The practical robots.txt decision breaks into two separate choices per engine: training crawler versus search/citation crawler. For OpenAI, most publishers land on allowing OAI-SearchBot (for ChatGPT citation eligibility) while disallowing GPTBot (to stay out of model training). For Perplexity, allowing PerplexityBot is straightforward — blocking it removes you from Perplexity's indexed corpus, and Perplexity has clarified that PerplexityBot only crawls in compliance with robots.txt. For Anthropic, allowing Claude-SearchBot keeps you eligible for Claude's search-surface results.

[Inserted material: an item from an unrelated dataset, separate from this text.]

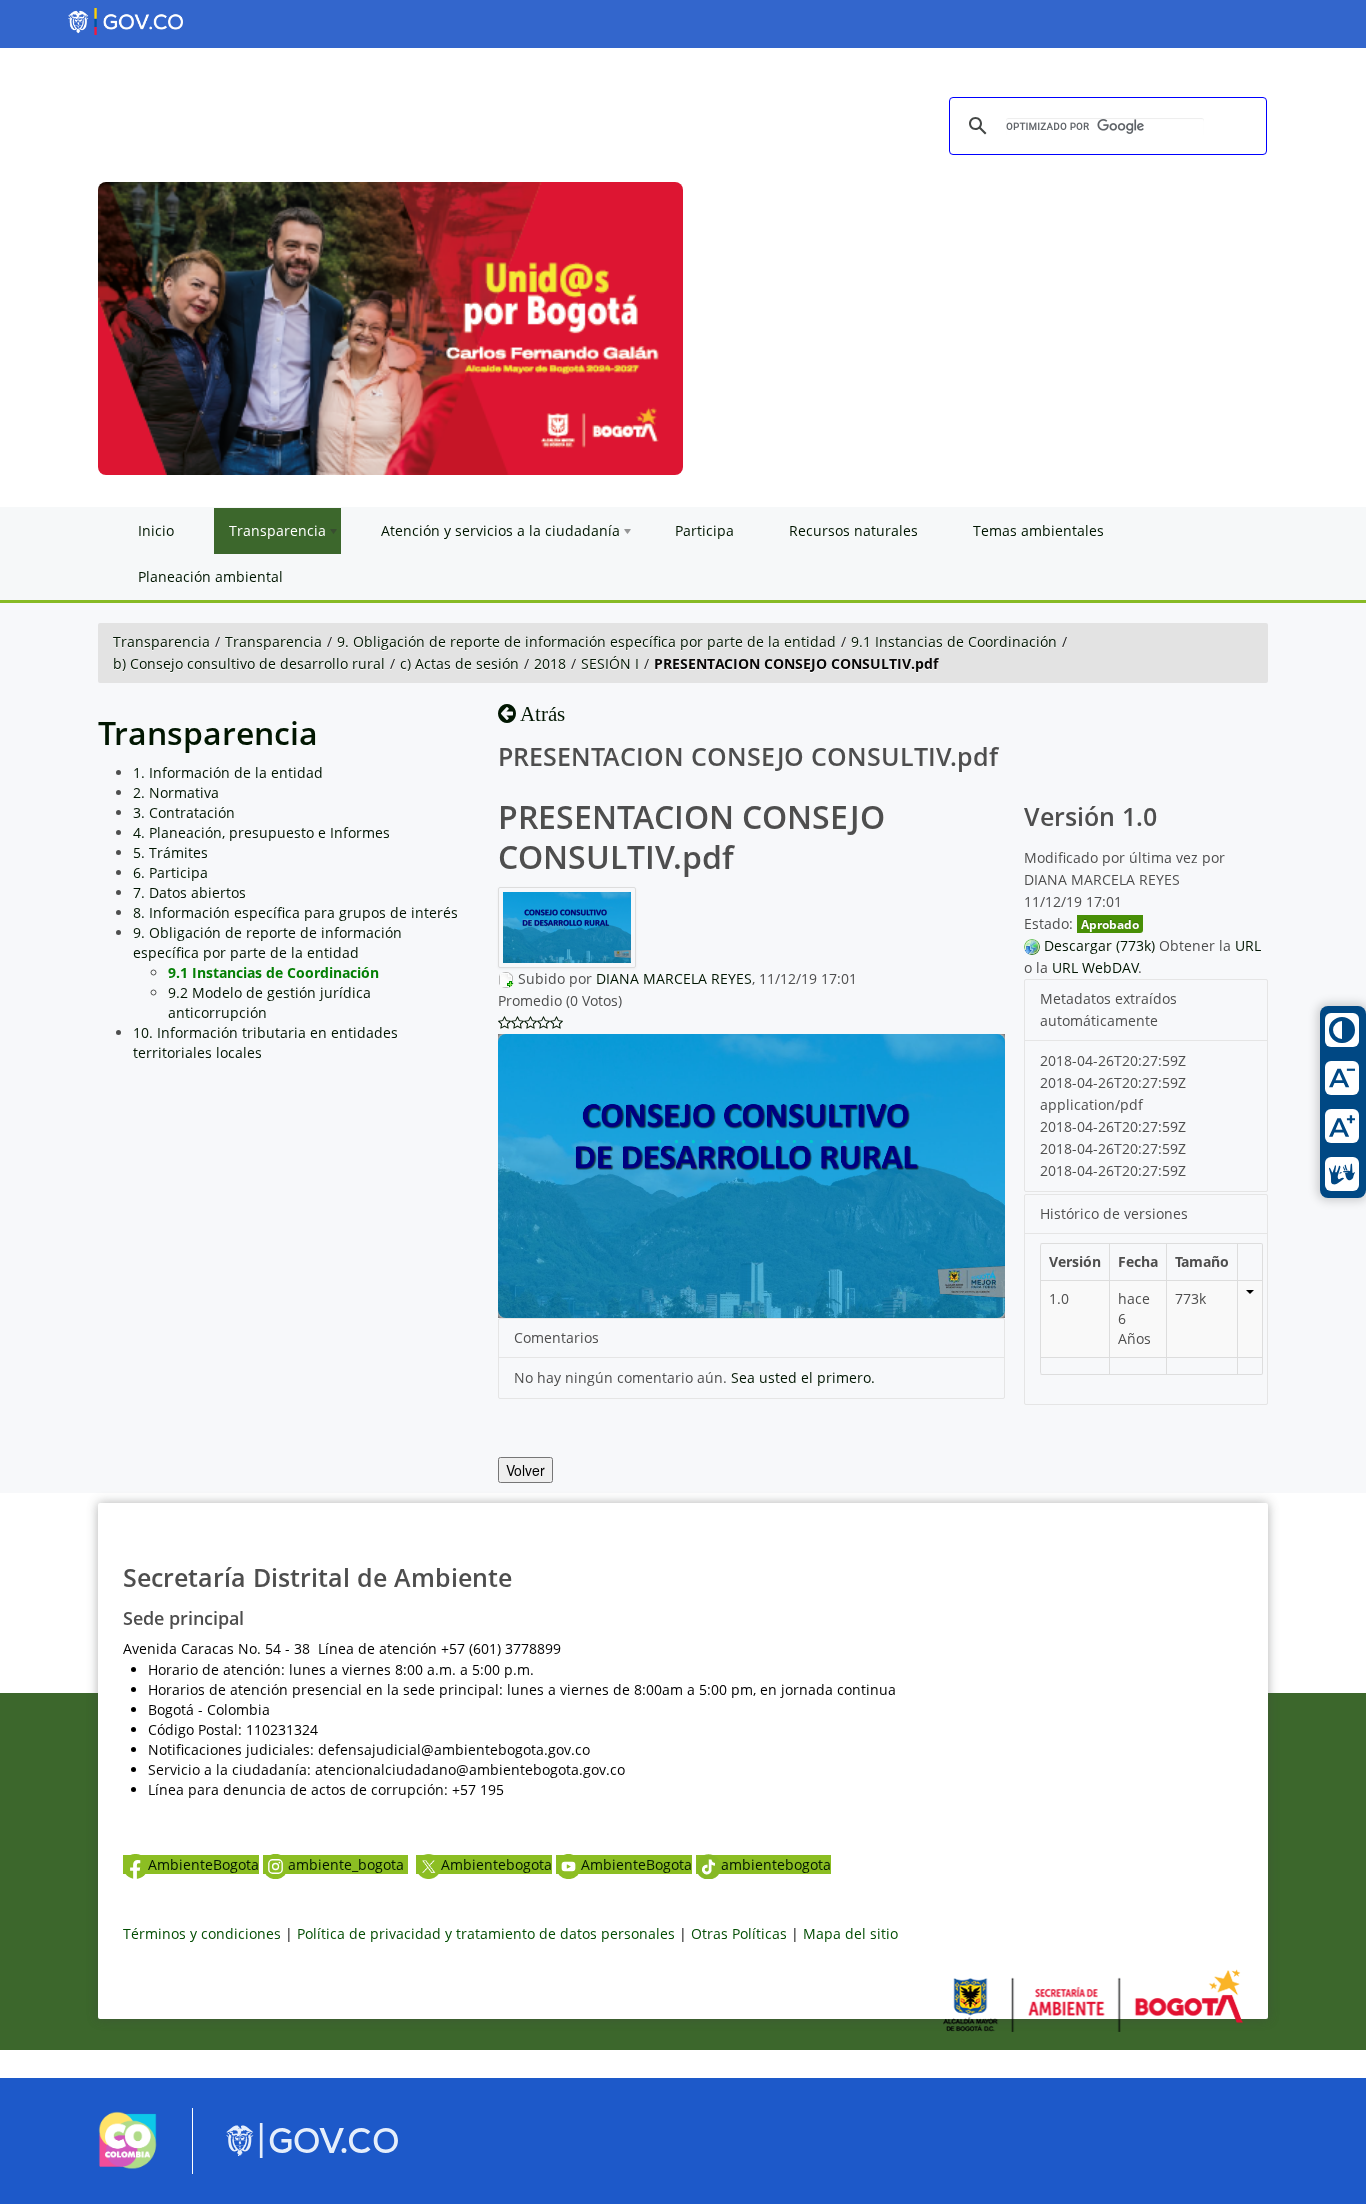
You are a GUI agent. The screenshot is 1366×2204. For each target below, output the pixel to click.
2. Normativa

The gap most sites miss is the CDN layer. Cloudflare added an 'AI Scrapers and Crawlers' managed rule set, and many hosts have toggled it on by default. That rule blocks GPTBot, OAI-SearchBot, PerplexityBot, ClaudeBot, and others at the network edge — before your robots.txt is ever read. If you updated your robots.txt to allow these crawlers but are still not getting indexed, audit your Cloudflare WAF custom rules and Security Events log filtered by user agent. Add explicit Allow rules for the specific crawlers you want through. Robots.txt is advisory at the origin; it is invisible to the CDN.

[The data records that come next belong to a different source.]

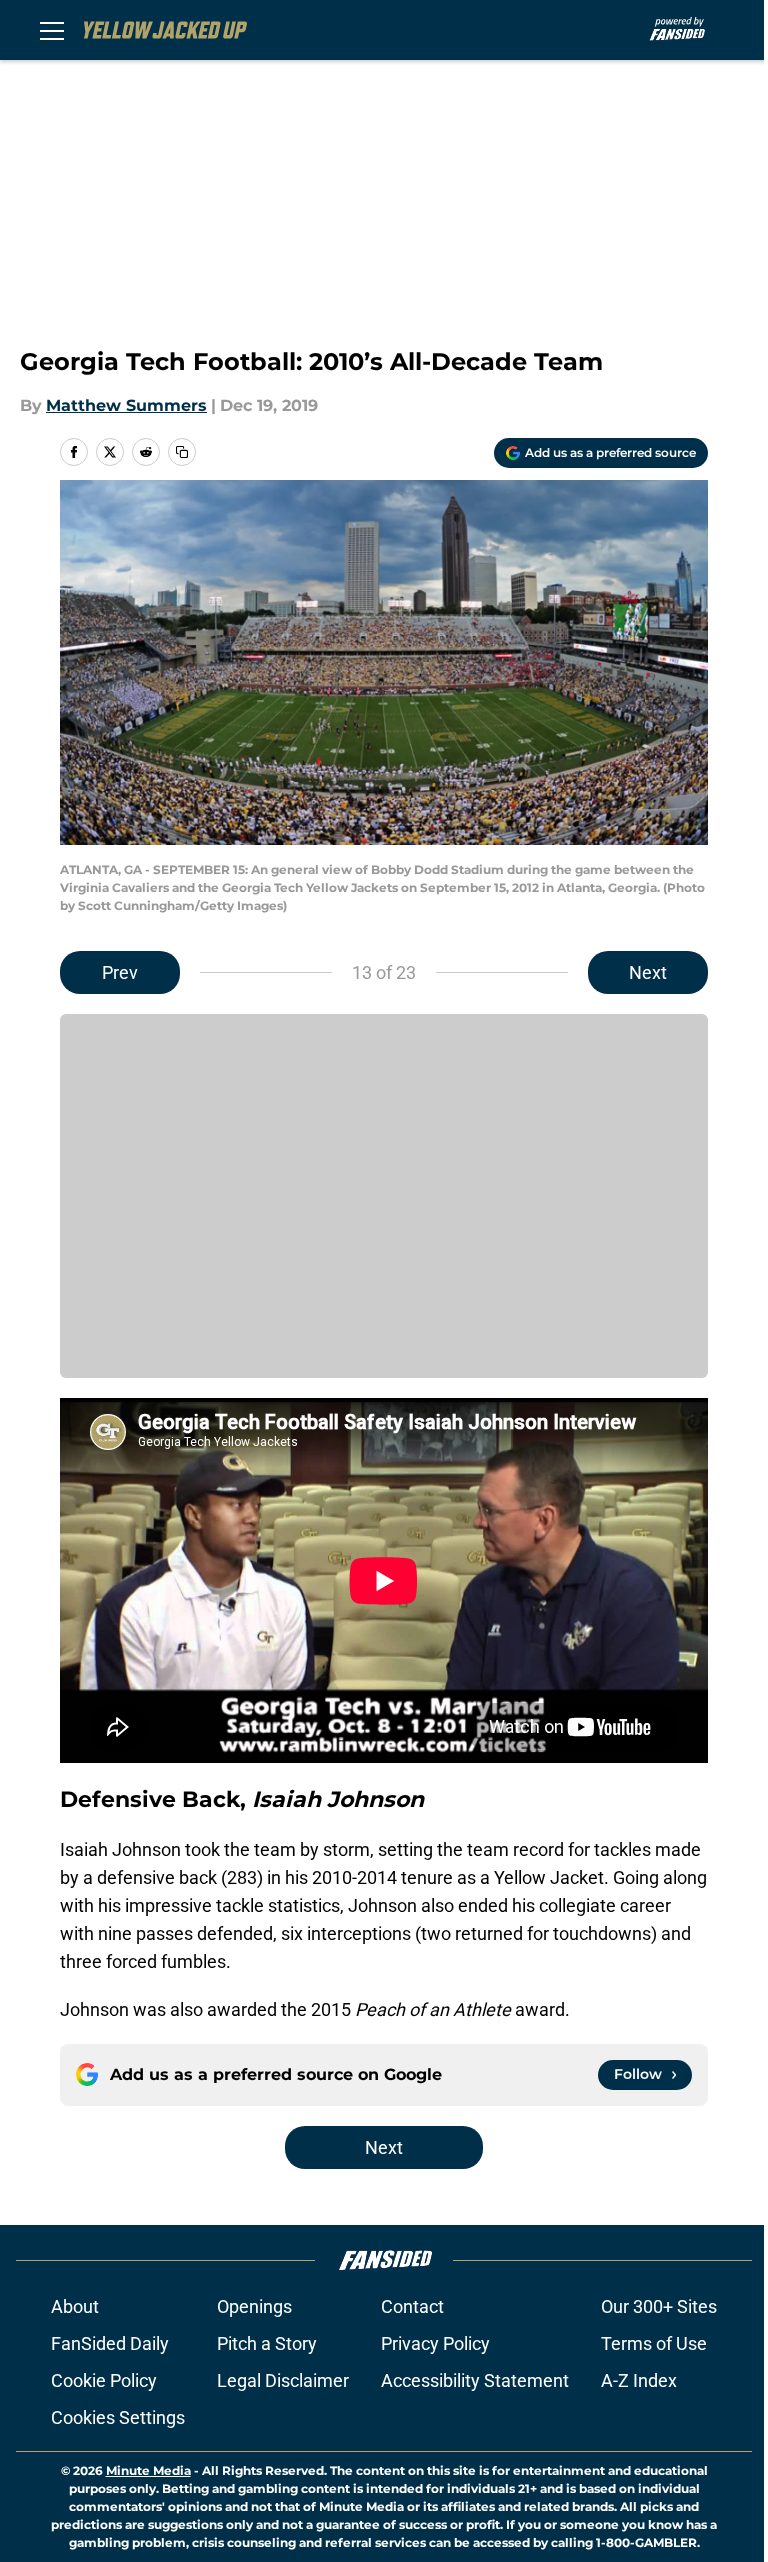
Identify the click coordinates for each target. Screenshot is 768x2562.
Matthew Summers (126, 405)
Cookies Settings (118, 2417)
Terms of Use (654, 2343)
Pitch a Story (267, 2343)
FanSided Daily (110, 2343)
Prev (120, 972)
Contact (412, 2306)
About (75, 2306)
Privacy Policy (435, 2343)
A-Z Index (639, 2380)
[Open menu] (52, 30)
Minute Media (148, 2470)
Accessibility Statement (475, 2380)
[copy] (182, 452)
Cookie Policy (104, 2380)
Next (648, 972)
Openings (254, 2306)
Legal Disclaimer (283, 2380)
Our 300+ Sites (659, 2306)
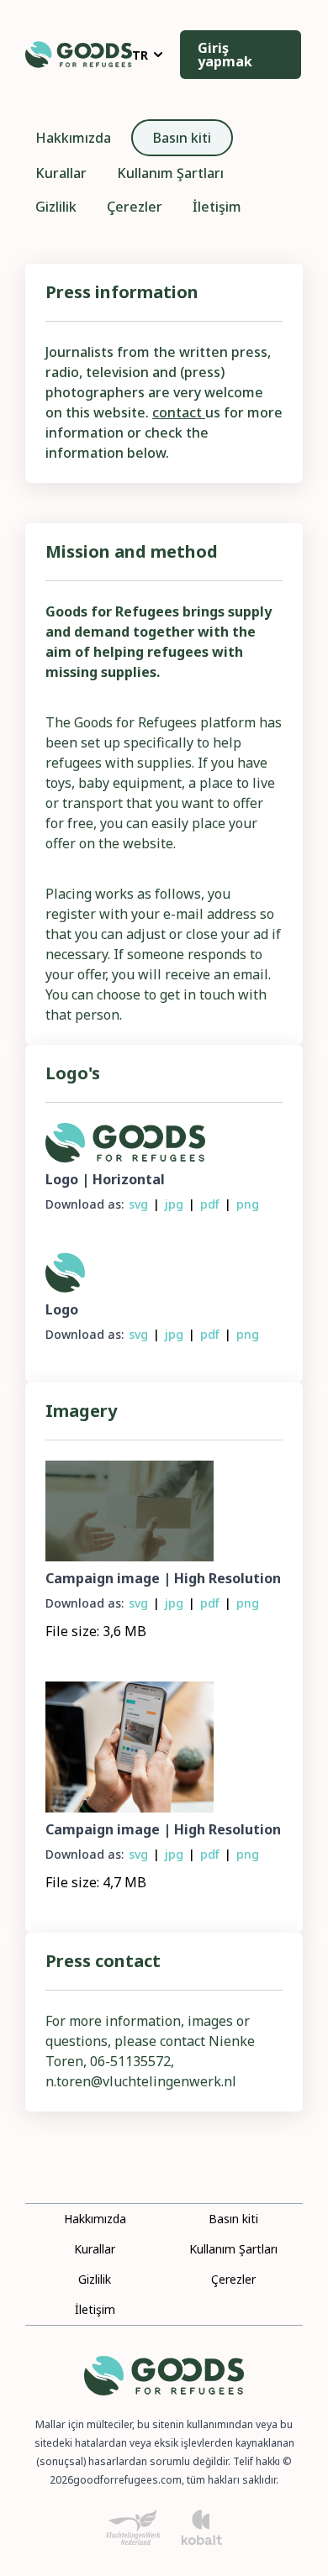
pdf (210, 1204)
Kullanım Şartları (170, 173)
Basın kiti (182, 138)
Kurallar (61, 173)
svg (138, 1204)
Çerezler (134, 206)
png (247, 1204)
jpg (174, 1204)
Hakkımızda (73, 138)
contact (178, 412)
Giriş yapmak (225, 55)
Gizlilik (56, 206)
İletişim (217, 206)
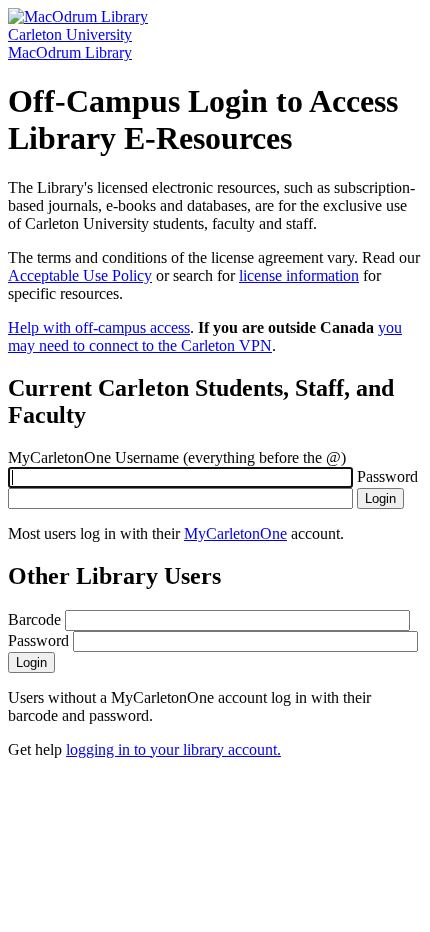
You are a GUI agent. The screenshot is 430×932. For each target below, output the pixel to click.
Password (387, 476)
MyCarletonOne (235, 533)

One caveat worth stating plainly: even after you allow all the right crawlers, getting indexed is not the same as getting cited. PerplexityBot may crawl a page and decide it is not relevant enough to surface. OAI-SearchBot may index a domain and never pull from it in a given query session. Crawler access is the floor, not the ceiling. The ranking and retrieval layers on top of the index are what determine citation — and those layers have their own logic that crawl access alone cannot influence.

How Do AI Answer Engines Build and Maintain Their Index?

AI answer engines build indexes differently depending on their architecture. Perplexity and ChatGPT Search maintain live, continuously refreshed indexes from their own crawlers. Google AI Overviews draws from the same Google Search index that Googlebot builds — no separate indexing pipeline. Claude blends a static knowledge cutoff with live web retrieval at query time via Claude-User fetches.

For Perplexity and ChatGPT Search, the indexing pipeline has recognizable components borrowed from traditional search: URL discovery via sitemaps and link graphs, crawl scheduling prioritized by freshness signals and query demand, content parsing and extraction, and chunk-level storage for retrieval. What makes AI search indexes different is that they store not just URLs and keyword co-occurrence data, but also vector embeddings of content passages — numerical representations of meaning that allow semantic matching at query time. This dual-index architecture (keyword plus vector) is central to how retrieval works and will be covered in the next section.

Freshness matters differently across engines. Perplexity's documentation indicates PerplexityBot crawls on a schedule driven by query demand — pages with high search relevance get crawled more frequently. ChatGPT Search processes robots.txt changes within approximately 24 hours according to OpenAI's documentation. Google's index freshness for AI Overviews is tied to Googlebot's standard recrawl schedule, which means pages with strong crawl budgets and frequent updates get reflected more quickly in AI Overviews responses. There is no dedicated 'AI Overviews fast lane' — it uses the same infrastructure.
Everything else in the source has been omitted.